Further salvo fired by Shelter in debate over scrapping s21 "no fault" eviction notices

Shelter

In an eye catching statement the housing charity Shelter has said that new research that they have carried out shows that a section 21 eviction notice is served on a tenant every 7 minutes (no reason need be given by a landlord for serving this type of notice which gives the tenant 2 months to vacate their home if the notice is correctly served by the landlord). In addition, the charity says that, over the last 3 years, 230,000 such notices were served even taking into account the 14 month long eviction ban in place during the pandemic.

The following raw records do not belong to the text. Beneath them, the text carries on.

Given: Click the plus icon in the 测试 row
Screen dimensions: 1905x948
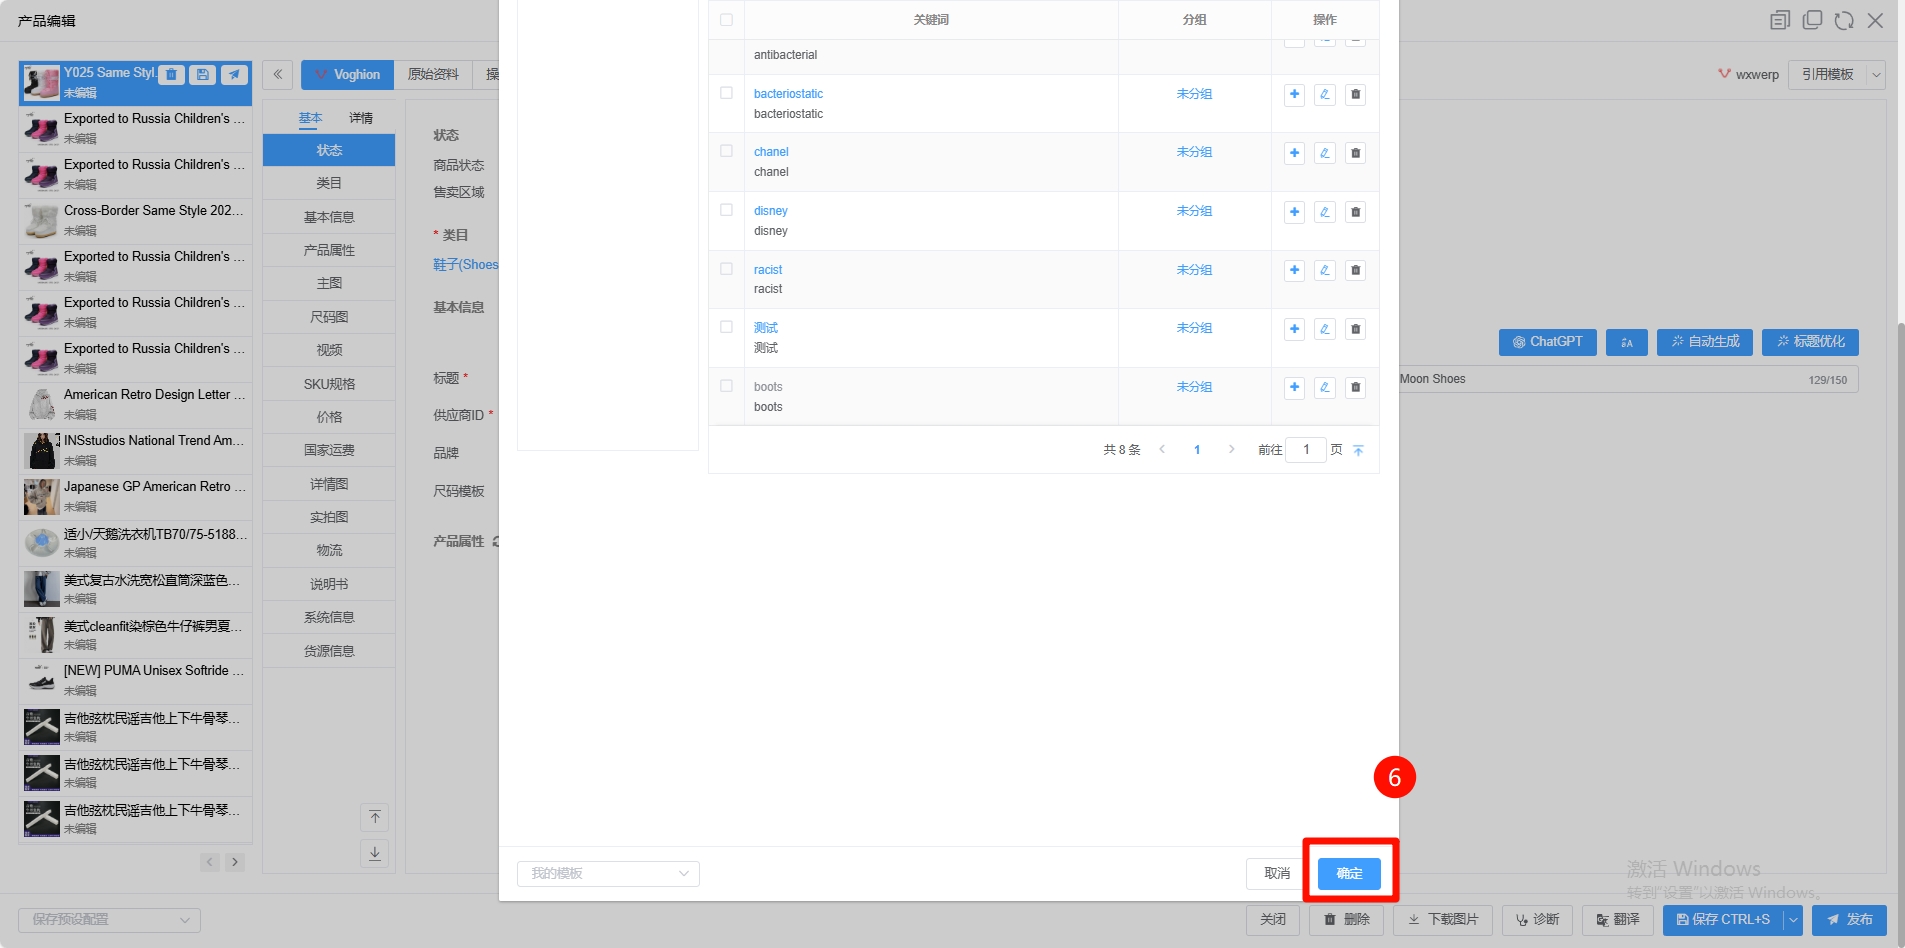Looking at the screenshot, I should click(x=1294, y=329).
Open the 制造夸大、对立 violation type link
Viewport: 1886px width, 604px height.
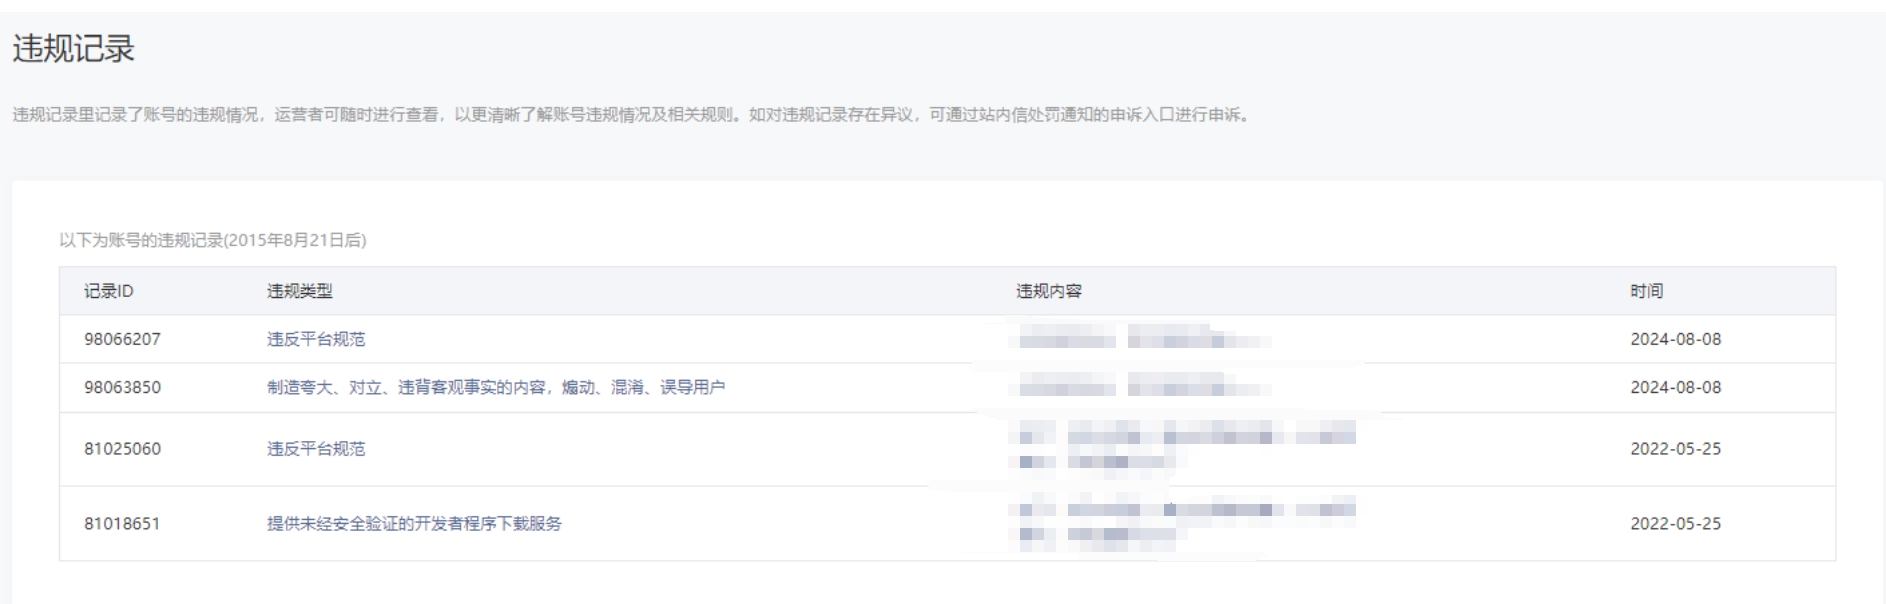point(496,387)
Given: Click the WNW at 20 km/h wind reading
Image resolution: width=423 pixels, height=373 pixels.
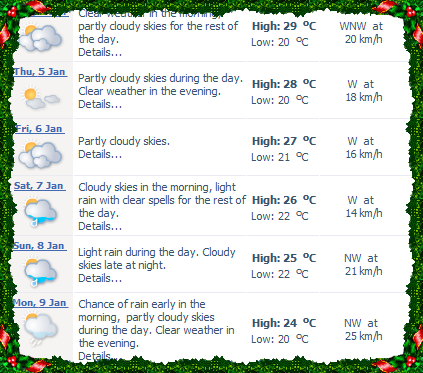Looking at the screenshot, I should [x=362, y=33].
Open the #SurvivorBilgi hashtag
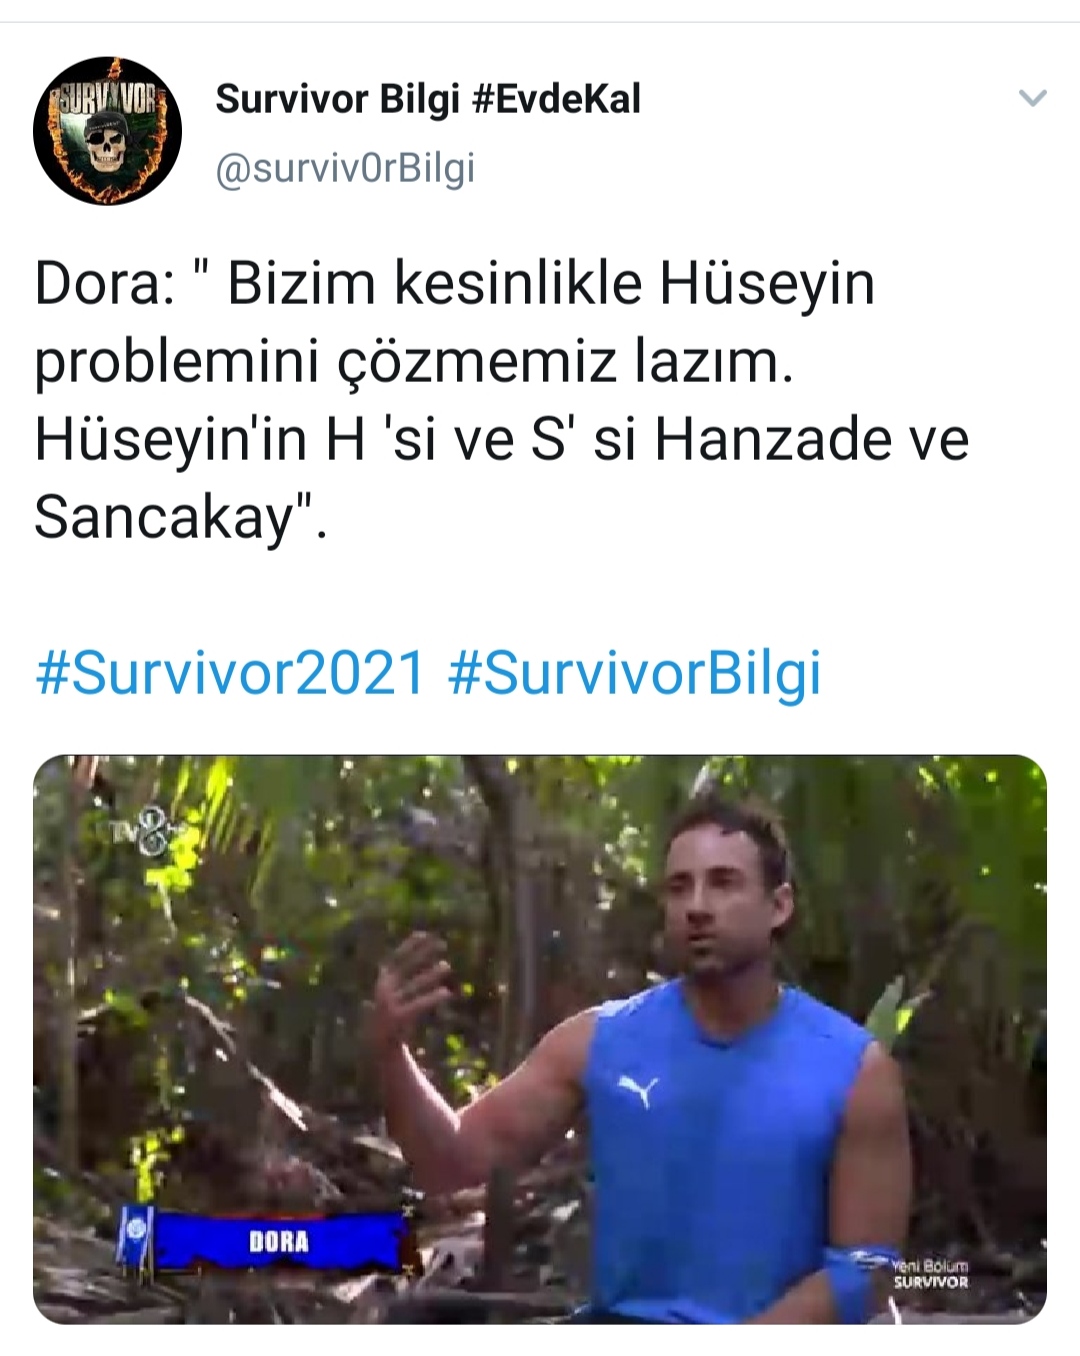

Pointing out that losing a private tenancy is the 2nd biggest cause of homelessness in England and that a quarter of all private renters have had (an extraordinary) 3 or more private rented homes in the last 5 years, Shelter urged the Government to make good on its plan to scrap the section 21 notice. Polly Neate, Shelter's CEO, said "To give private renters stability during a time of deep uncertainty, the government must introduce a renters' reform bill that band no-fault evictions this year."

However, whilst some argue that the charity is "scaremongering", many local authority housing advisers and tenancy relations officers will know that the big problem isn't so much that a section 21 notice is "no fault" but that it is the default. Yes, it is the case that many unscrupulous landlords will use the notice amorally (as opposed to illegally) but the other side of the coin is that many other landlords will use it simply because it is simpler and more straightforward than a section 8 notice where the landlord must give a reason for the eviction and a court hearing to determine the validity of that reason is likely.

A section 8 notice means the compilation of evidence such as police incident reports and records of complaints from neighbours or council nuisance teams (in anti-social behaviour cases) or statements of account, written correspondence records and agreed payment plans not kept to (rent arrears cases). Plus, a landlord has to sort through the different notice periods relevant to a section 8 notice. For a non professional landlord (still the majority) the section 8 notice procedure can, literally, be a nightmare unless the landlord has insurance that covers legal costs, uses a good managing agent or has professionalised themselves via quality landlord training. At the end of the day perhaps the argument should just be that the s 21 notice should be banned because it is not fit for purpose for the rental market in 2022. That should be something that all sides in this debate could agree on. Shelter's research is useful - but the figures in total are potentially skewed - whilst there will always be amoral actors (such as the landlord in Shelter's case study) in any industry sector, many good landlords simply work, by default, with what is available to them and will take the path of least resistance (s.21) in difficult cases (which should be s.8).